Ninety percent of cancer patients do not die of locally confined cancer, but rather from cancer that has spread, leading to diminished function of vital organs. There is an urgent need to better understand drivers of cancer metastasis and to identify novel therapeutic targets.
We want to help patients through our research. The focus in Nancy Du laboratory is to understand the molecular mechanisms underlying metastasis. Our long-term goal is to develop therapeutic strategies to prevent metastatic tumor formation and inhibit metastatic tumor growth. We have developed novel model systems to study the in vivo effects of candidate genes in tumor progression. Major research areas include: identification and functional characterization of metastasis genes and non-coding RNAs, and pre-clinical evaluation of anti-tumor therapeutics.

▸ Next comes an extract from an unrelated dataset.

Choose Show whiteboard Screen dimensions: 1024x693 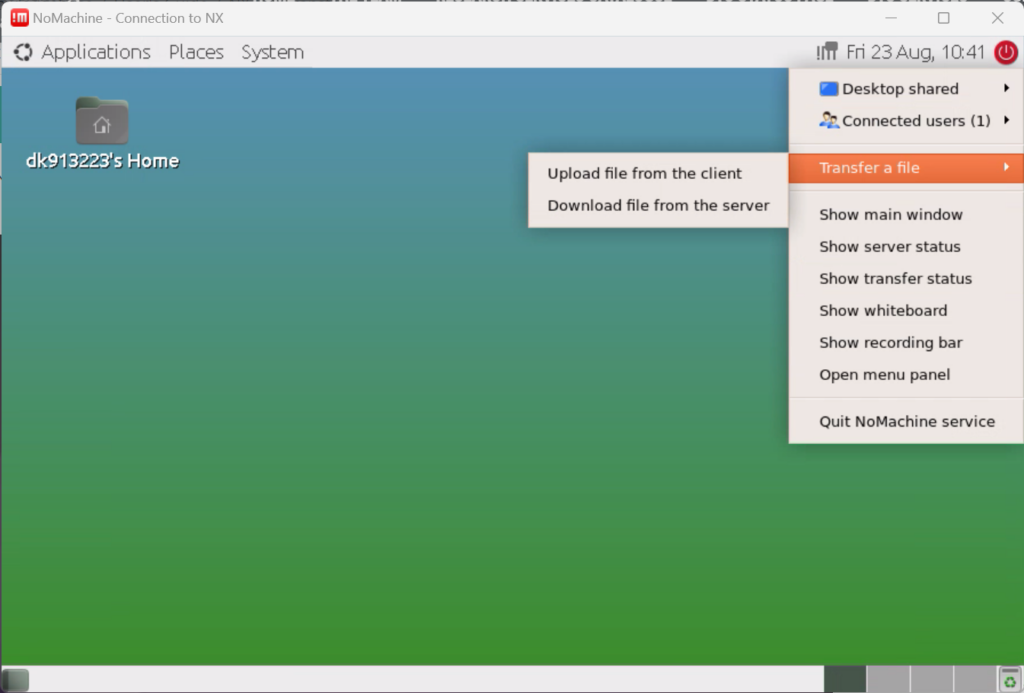[x=883, y=310]
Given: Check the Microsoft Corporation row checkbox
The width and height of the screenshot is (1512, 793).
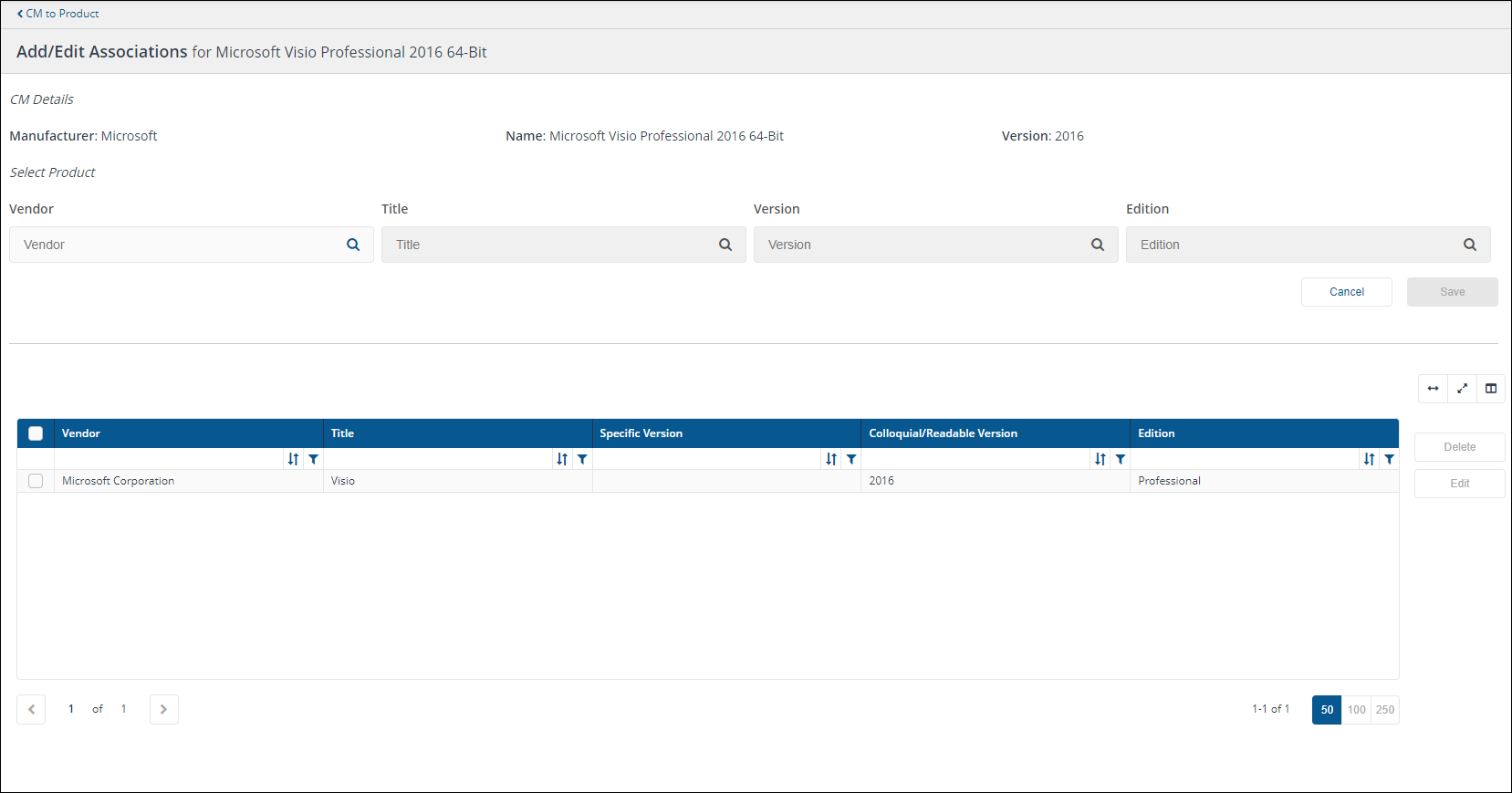Looking at the screenshot, I should pyautogui.click(x=36, y=481).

In many human cancers, the gene that produces RHAMM is over-expressed, leading to too much RHAMM protein. While it is unclear whether RHAMM itself plays a causal role in tumor initiation or progression, we demonstrated that an alternative form of RHAMM, RHAMMB or RHAMMv3, promotes the growth of pancreatic tumors and their spread to lymph nodes and the liver. It was thought that pancreatic cancer metastasizes naturally to the liver simply because the two organs are next to each other in the abdomen. But in a seminal experiment, we identified RHAMMB as the first protein to promote liver-specific metastasis of pancreatic neuroendocrine tumors. In addition, we and others found that overexpression of RHAMM predicts poor survival in cancer patients.
Bcl-xL is another gene that is over-expressed in human cancers, including pancreatic cancer and breast cancer. This protein is normally present in the mitochondrial compartment of a cell, and has been known for its function in preventing a common, programmed form of cell death (apoptosis). When Bcl-xL is overexpressed in cancer, it helps cancer cells to survive. Several drugs have been developed to inhibit the anti-apoptotic function of Bcl-xL. Unfortunately, these drugs have limited therapeutic value in clinical trials by themselves. We demonstrated that in cancer, Bcl-xL travels to the nucleus to promote metastasis independent of its anti-apoptotic function. Our studies suggested a paradigm-shifting insight of Bcl-xL. This unexpected finding provides a possible explanation for why clinical trials using drugs to block anti-apoptosis roles of Bcl-xL have not been effective in halting cancer progression.